Another stop on the glory train?

THE MOST FAMOUS WORK ever written about heaven, of course, is Dante’s Divine Comedy. Only its third book, however, is explicitly about heaven: Paradiso. Ironically, even more famous than Paradiso is Inferno, Dante’s colorful account of hell. 

Heaven and hell are like salt and pepper, or better yet, good and evil, or Batman and the Joker. After all, right in the middle of the most glorious account of heaven in the Bible (Rev. 21–22) comes a brief, somber description of the lake of fire (Rev. 21:8). To think of one naturally leads to thoughts of the other, and Christians have generally agreed that heaven is not the inevitable destiny of all people, but that some, perhaps many, will wind up in its shadowy counterpart.While heaven is what God intends for us, it is possible to reject God’s will and choose hell.

But there is a third part to Dante’s famous poem, sandwiched between these two: Purgatorio. More widely read and known than Paradiso, it represents by far the most famous account of another region of the life beyond. But where purgatory is concerned, consensus among orthodox Christians breaks up sharply. There is a heaven and there is a hell. But is there a purgatory?

The doctrine of purgatory stirred up controversy in the Western church, playing a key role in sixteenth-century disputes that led to the Protestant Reformation. Dominican monk Johann Tetzel, whose fund-raising skills rivaled contemporary televangelists, perfected the art of describing the miseries of purgatory in graphic detail. Relatives of the deceased were pressured to buy indulgences, an act guaranteed to send their loved ones straight to heaven. Supposedly Tetzel convinced them with the famous words: “As soon as the coin in the coffer rings / The soul from purgatory springs.”

Martin Luther challenged such claims, and several of his Ninety-five Theses were directed at dubious notions involving purgatory.
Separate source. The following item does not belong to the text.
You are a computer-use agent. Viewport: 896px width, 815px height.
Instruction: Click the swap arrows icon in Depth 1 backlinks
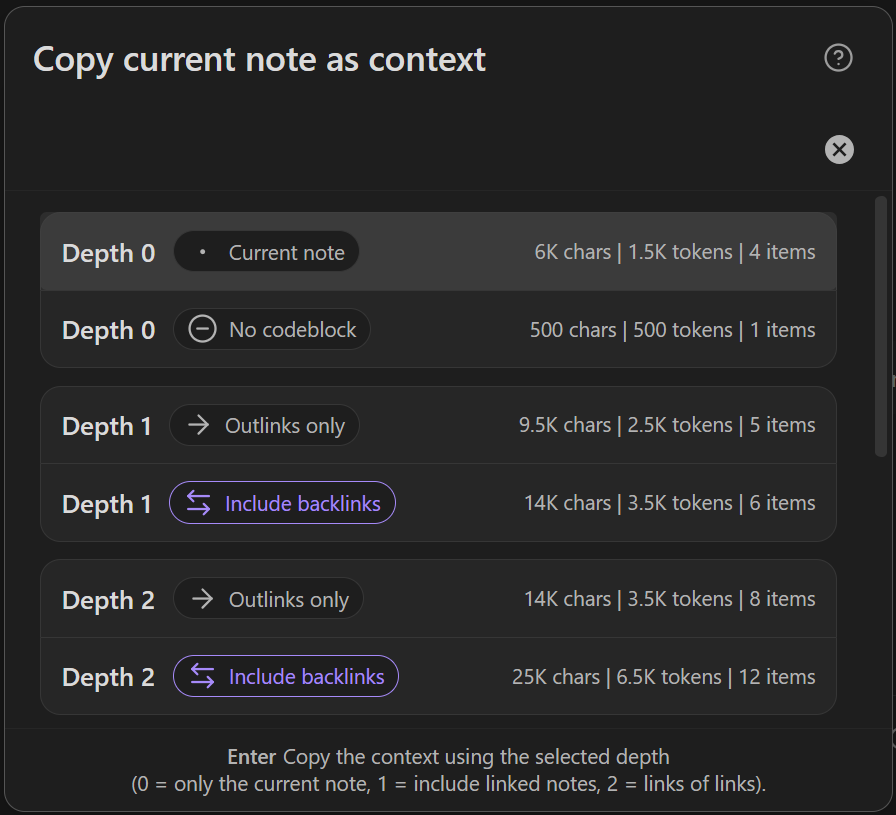coord(199,503)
At the time of the theses, he still accepted the doctrine itself, focusing his criticism only on the abuses surrounding it. Later, he rejected the doctrine altogether, as did Calvin, who wrote: 

Therefore, we must cry out with the shout not only of our voices but of our throats and lungs that purgatory is a deadly fiction of Satan, which nullifies the cross of Christ, inflicts unbearable contempt upon God’s mercy, and overturns and destroys our faith. For what means this purgatory of theirs but that satisfaction for sins is paid by the souls of the dead after their death? 
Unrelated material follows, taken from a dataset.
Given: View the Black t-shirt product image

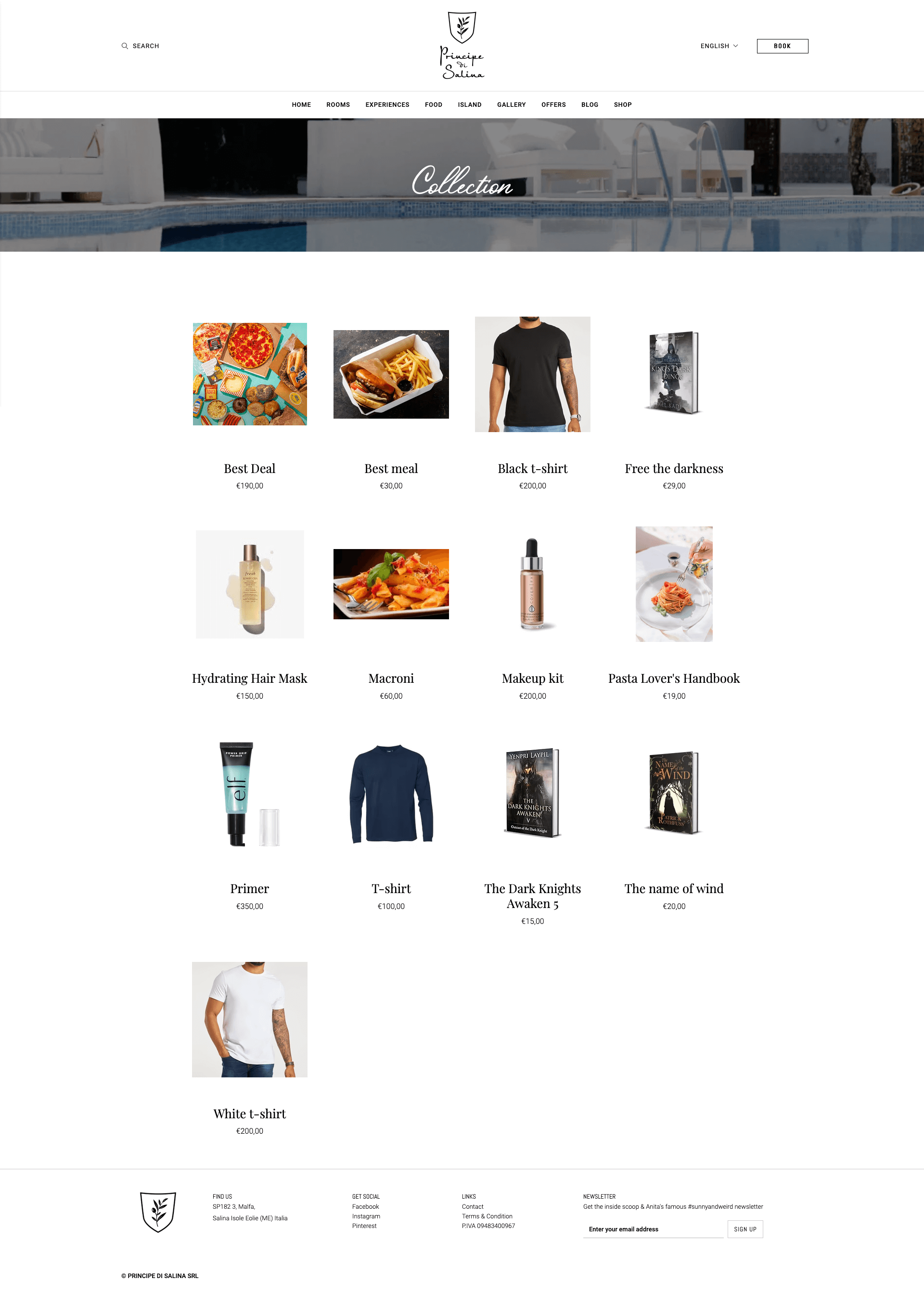Looking at the screenshot, I should (533, 374).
Calvin left no ambiguity in his complaint that the doctrine “nullifie[d] the cross of Christ” by teaching that Christians are required to pay for their sins after death if they have not made adequate penance for them in this life; the death of Christ does not sufficiently provide “satisfaction” to God, but rather Christians must play a part in satisfying the justice of God by suffering after death before entering heaven. So understood, the doctrine of purgatory was starkly at odds with the Reformation emphasis on justification by grace through faith alone.

The abuses of purgatory as embodied by Tetzel cast a long shadow for many Protestants, who still hold today many of the same objections Calvin raised. But the sixteenth-century version of the doctrine, while its effects were profound, did not represent the whole picture. There were historically two emphases in the doctrine of purgatory: sanctification (cleansing, purification, and healing) and satisfaction (satisfying a debt of justice through punishment). 

Before the coin rang in the coffer

Purgatory, from the word “purge,” arose from two parallel beliefs: we must actually be holy to see the Lord, and most, if not all, Christians are far from perfect when they die. But how can Christians purge the remains of sin and imperfection? Patristic writers like Origen and Augustine argued that they will after death complete the purification of their souls begun by the trials and ordeals experienced on this side of death. Even if this involves suffering as part of moral and spiritual growth, the point of the suffering for these authors was cleansing and transformation, not penal retribution. As Origen wrote: 

For if on the foundation of Christ you have built not only gold and silver and precious stones; but also wood and hay and stubble, what do you expect when the soul shall be separated from the body? Would you enter into heaven with your wood and hay and stubble and thus defile the kingdom of God? . . . It remains then that you be committed to the fire which will burn the light materials; for our God to those who can comprehend heavenly things is called a cleansing fire. 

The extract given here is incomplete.